Adding to the frustration is the fact that the majority of enemies tend to completely ignore the partner and just shoot at the live player instead. This is especially annoying when facing off with gangs of snipers, whose bullets are able to kill you with a single hit in some instances. None of this would matter too much if you were able to be revived by you’re A.I partner, but alas that privilege is reserved only for when playing with human players online. Yes, when playing online co-op players are able to revive each other, however when playing in single player whenever you are taken out that’s it, game over, and back to the last checkpoint. Said checkpoint is usually quite some time ago, normally before a cut scene, which dramatically adds to the frustration levels.

While playing the campaign in single player can best be summed up as a test of patience, playing in online co-op is a far better experience. When two human players are playing together all of the problems from the single player experience fall away to reveal a genuinely fun, if a little derivative, game.

Similarly when playing in co-op with a good partner there’s much more room for strategic gameplay. A personal favourite tactic of mine was to get my partner to pin a group of enemies to the ground just as I threw a grenade at them.

Elsewhere the other multiplayer modes offer a less even experience. Generally speaking the competitive multiplayer is enjoyable, with a variety of objectives to engage in. In one mode, Hour Glass, the two teams have access to one gravity power each and, upon capturing the objective, the gravity of the map flips upside down, sending opponents flying to their doom. Once a round is completed the two teams switch powers and the whole merry battle resumes until one team triumphs.

The co-operative Survival mode however is a bit wonky. Up to four players must defend an objective and take on a near endless supply of enemies (usually consisting of large numbers of weak, but rampantly flailing enemies that can kill players in a few hits) within a set time limit. Generally it’s all quite uninspired and pretty tedious.

Still, don’t let that put you off, most of the less impressive parts of the game can be ignored entirely. If you’re looking for a decent co-op game, particularly on PS3, then you could do much worse than trying out Inversion.

Review Round-Up

Graphics: 4/5 – Some character models are a bit rough looking, but generally speaking this is a good looking game.

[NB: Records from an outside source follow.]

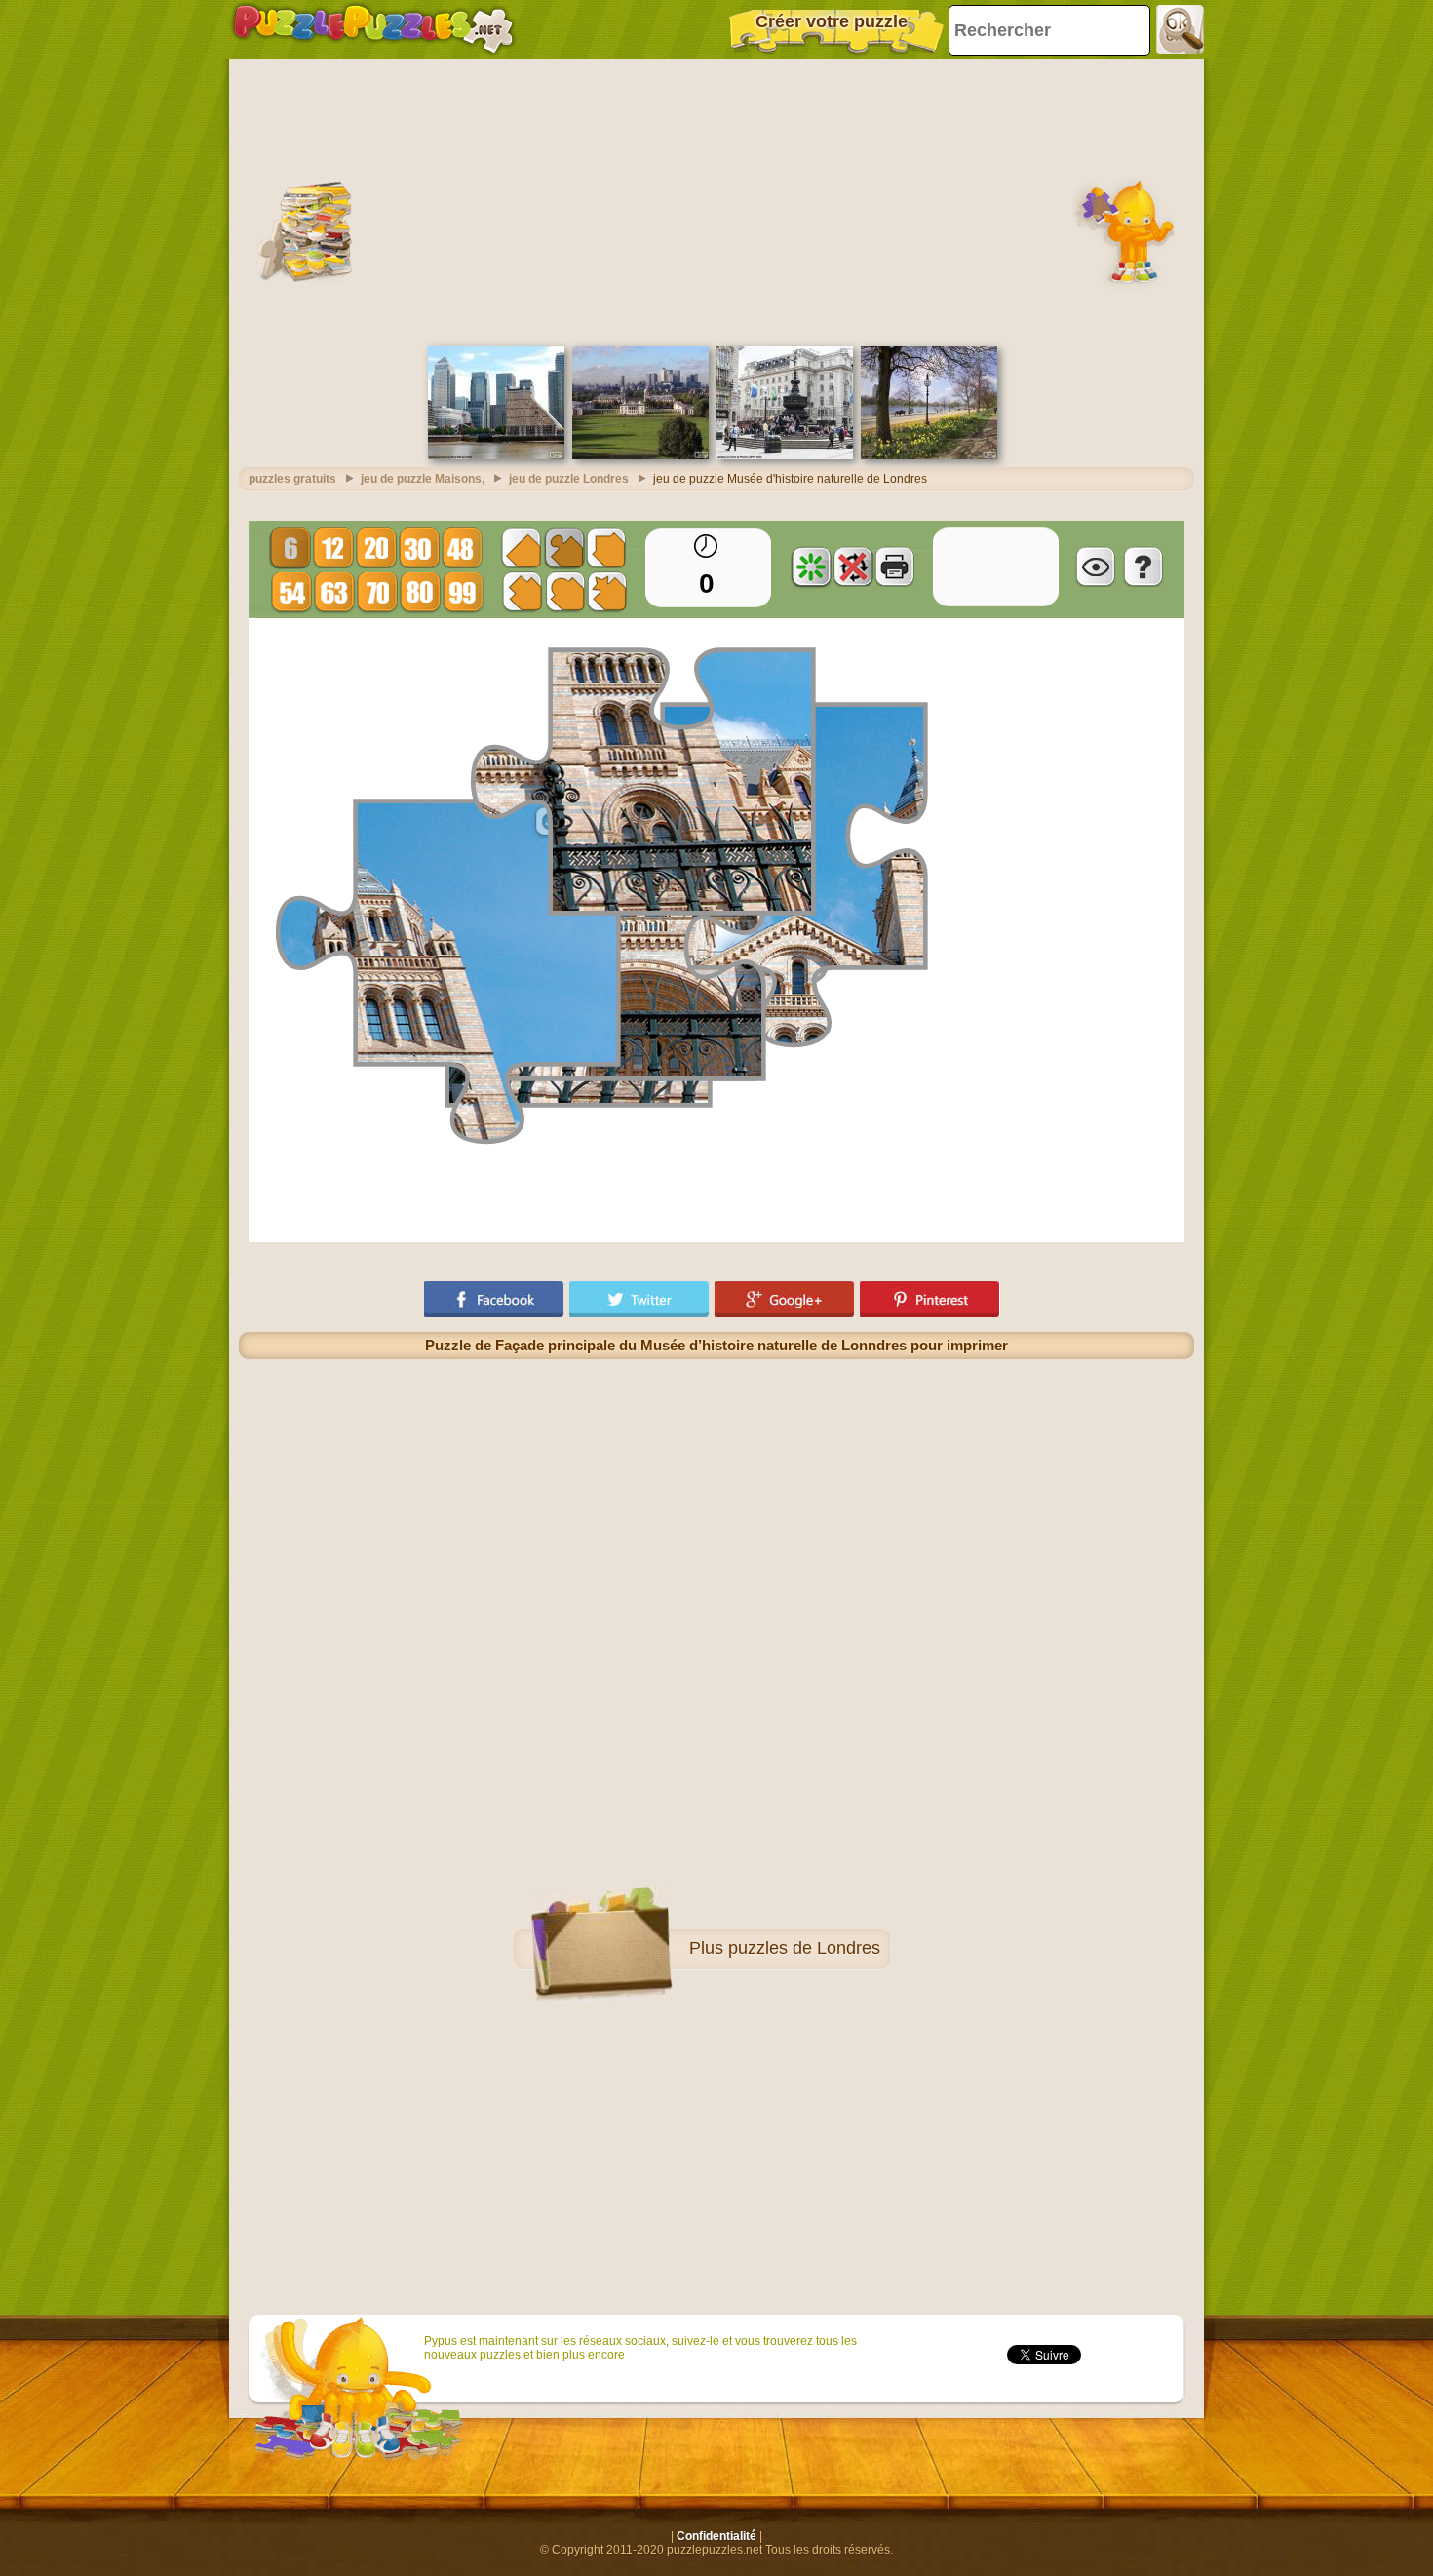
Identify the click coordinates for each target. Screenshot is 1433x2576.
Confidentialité (716, 2536)
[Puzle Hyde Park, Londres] (929, 455)
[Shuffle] (811, 566)
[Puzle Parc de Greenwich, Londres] (640, 455)
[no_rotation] (852, 566)
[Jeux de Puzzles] (373, 29)
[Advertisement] (716, 199)
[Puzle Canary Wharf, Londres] (496, 455)
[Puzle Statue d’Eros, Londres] (784, 455)
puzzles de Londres (804, 1948)
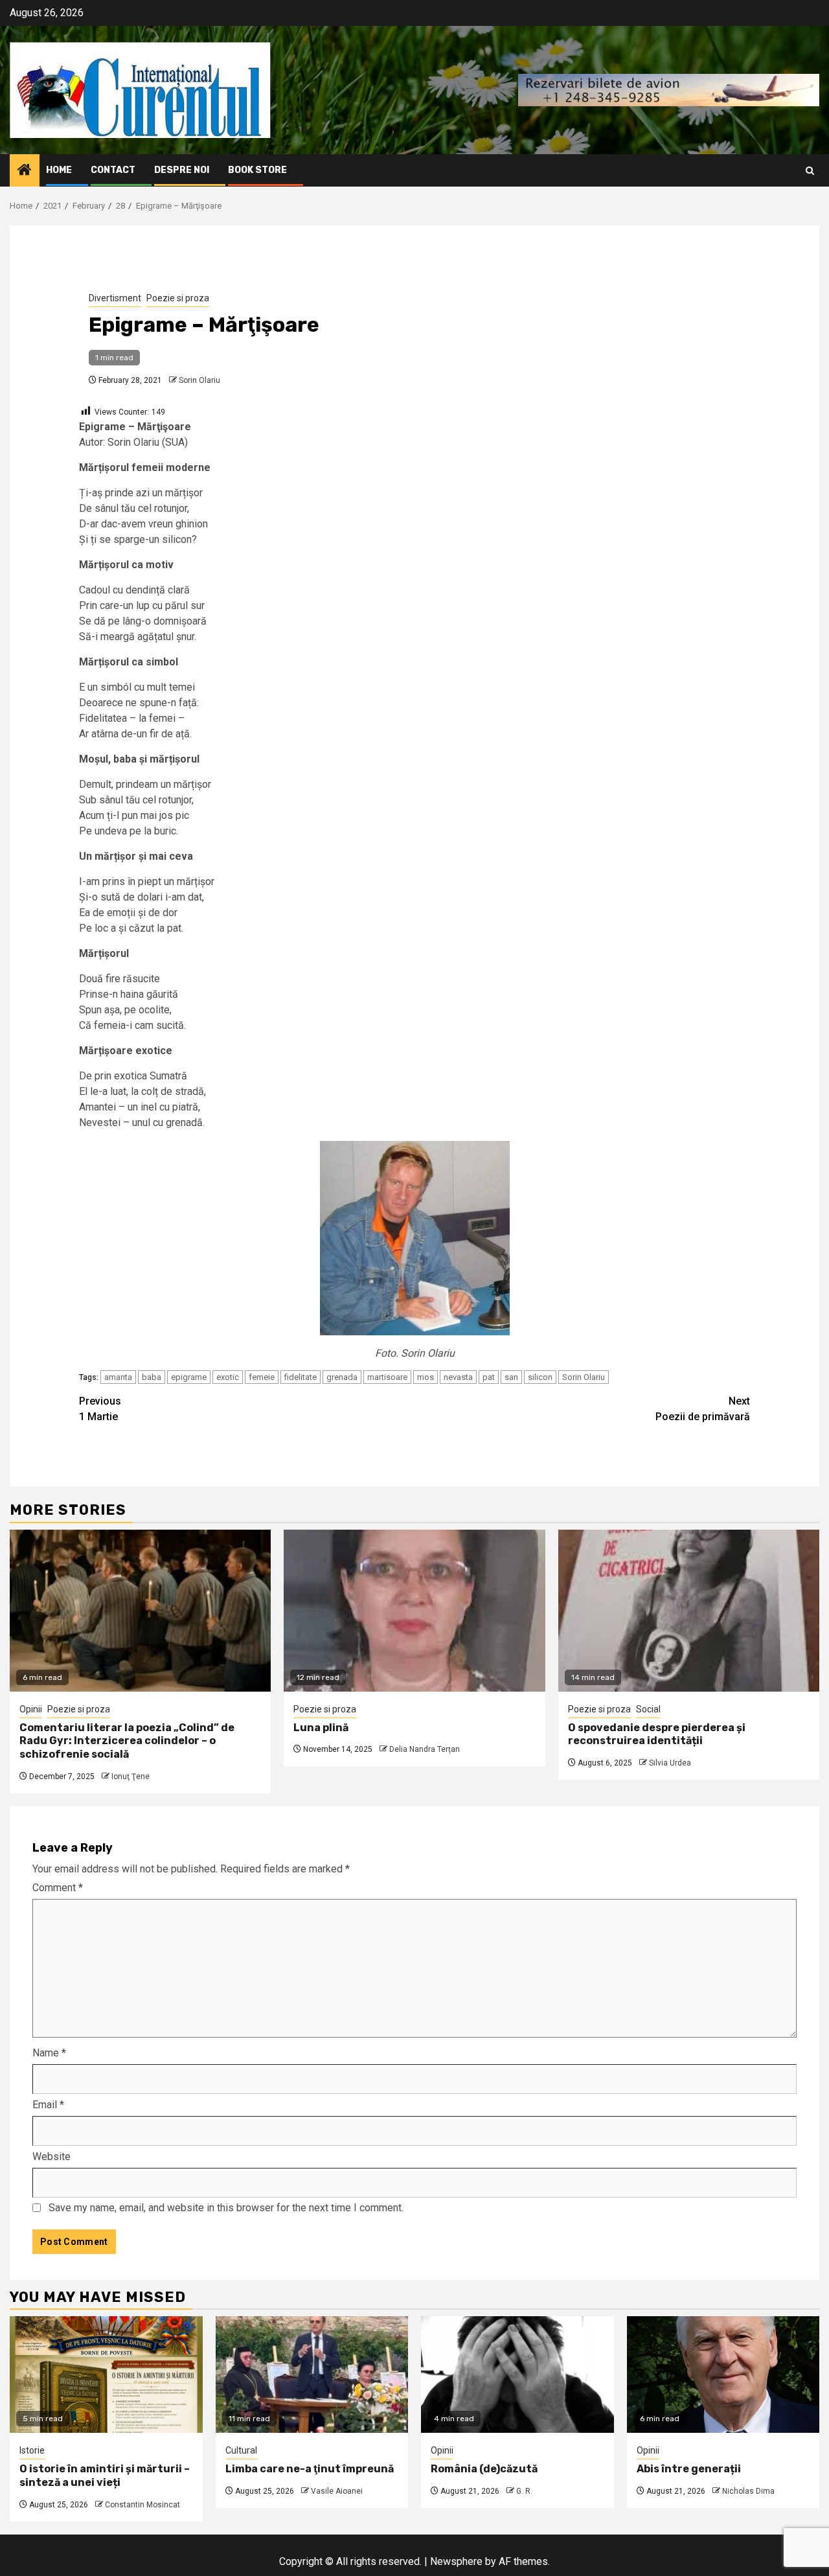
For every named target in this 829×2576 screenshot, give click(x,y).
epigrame (189, 1377)
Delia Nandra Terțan (424, 1749)
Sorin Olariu (199, 380)
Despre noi (181, 170)
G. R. (524, 2491)
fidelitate (300, 1377)
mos (425, 1377)
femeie (262, 1377)
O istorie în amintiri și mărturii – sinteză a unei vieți (104, 2476)
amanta (118, 1377)
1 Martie (100, 1409)
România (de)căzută (484, 2469)
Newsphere (456, 2561)
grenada (342, 1377)
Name (49, 2053)
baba (151, 1377)
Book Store (257, 170)
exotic (227, 1377)
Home (59, 170)
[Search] (810, 170)
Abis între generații (689, 2469)
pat (489, 1377)
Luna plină (320, 1727)
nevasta (458, 1377)
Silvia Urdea (670, 1762)
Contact (113, 170)
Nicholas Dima (748, 2491)
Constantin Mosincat (142, 2504)
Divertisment (115, 298)
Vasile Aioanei (337, 2491)
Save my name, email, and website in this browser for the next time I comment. (226, 2208)
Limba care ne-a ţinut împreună (309, 2469)
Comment (57, 1887)
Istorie (32, 2450)
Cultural (241, 2450)
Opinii (30, 1709)
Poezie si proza (177, 298)
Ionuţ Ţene (130, 1776)
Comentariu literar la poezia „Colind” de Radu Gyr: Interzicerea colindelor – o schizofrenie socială (126, 1741)
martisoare (387, 1377)
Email (48, 2105)
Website (51, 2156)
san (511, 1377)
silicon (540, 1377)
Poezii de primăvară (702, 1409)
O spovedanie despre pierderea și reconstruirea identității (656, 1734)
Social (648, 1709)
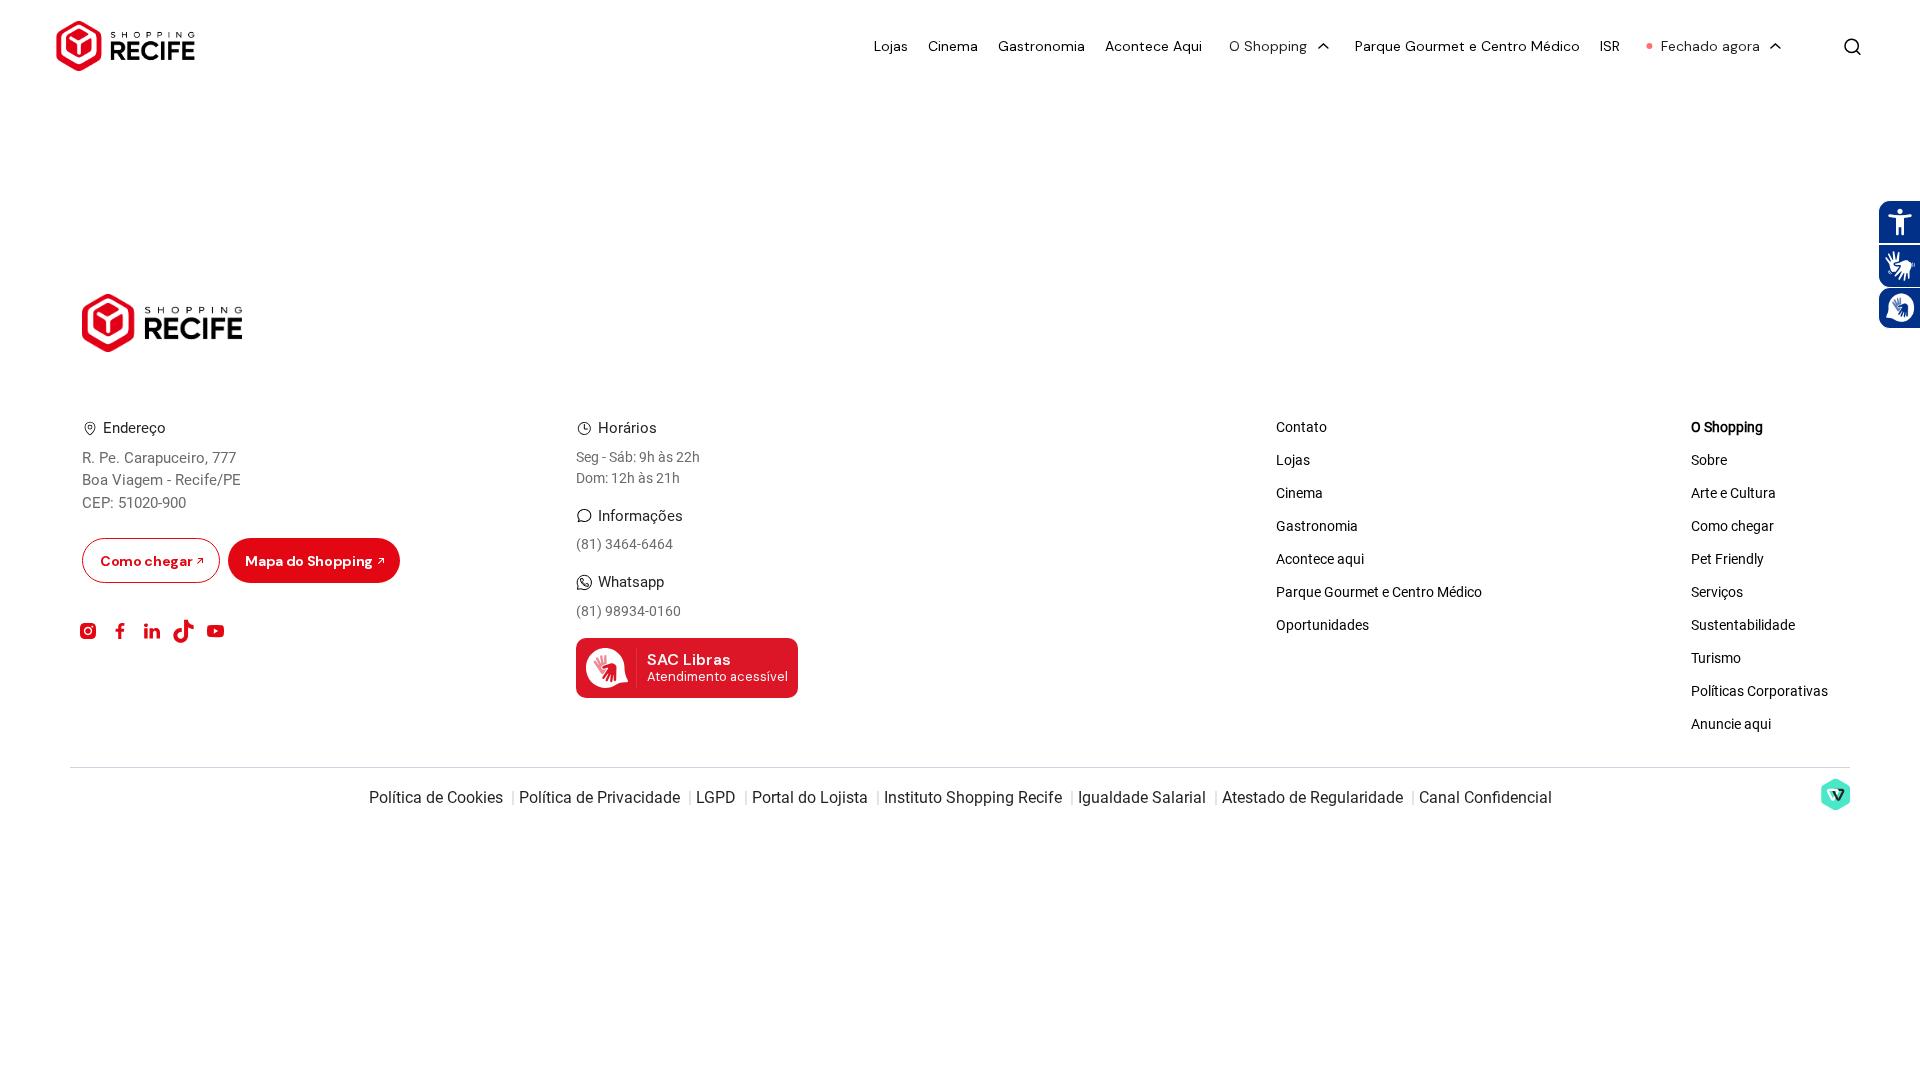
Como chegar (1732, 526)
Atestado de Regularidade (1312, 797)
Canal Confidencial (1485, 797)
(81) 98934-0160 (628, 611)
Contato (1301, 427)
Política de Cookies (436, 797)
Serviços (1717, 592)
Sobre (1709, 460)
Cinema (953, 46)
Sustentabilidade (1743, 625)
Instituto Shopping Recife (973, 797)
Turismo (1716, 658)
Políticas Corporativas (1759, 691)
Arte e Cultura (1733, 493)
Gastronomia (1041, 46)
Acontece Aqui (1153, 46)
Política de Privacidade (599, 797)
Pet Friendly (1727, 559)
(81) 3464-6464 (624, 544)
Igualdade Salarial (1142, 797)
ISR (1610, 46)
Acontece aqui (1320, 559)
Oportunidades (1322, 625)
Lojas (891, 46)
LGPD (716, 797)
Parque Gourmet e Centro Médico (1467, 46)
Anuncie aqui (1731, 724)
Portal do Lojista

Sound: 3/5 – Perfectly functional music and fairly decent voice acting. Not exactly a standout feature, but perfectly enjoyable.

Gameplay: 2/5 – Perfectly fun in online co-op, but played in single player it’s a massive chore. Cheap death after cheap death is compounded by some pretty lousy checkpointing. All of this could’ve been avoided if they just let your A.I partner revive you.

Longevity: 3/5 – There are about a dozen chapters to play through and a wealth of multiplayer modes. The poor checkpointing makes the game feel a lot longer than it actually is.

Overall: 3 out 5

Despite being pretty derivative Inversion has some pretty good ideas of its own and even manages to be a lot of fun at times. The use of gravity powers makes for some entertaining tactical gameplay, so long as you have a human partner to play with.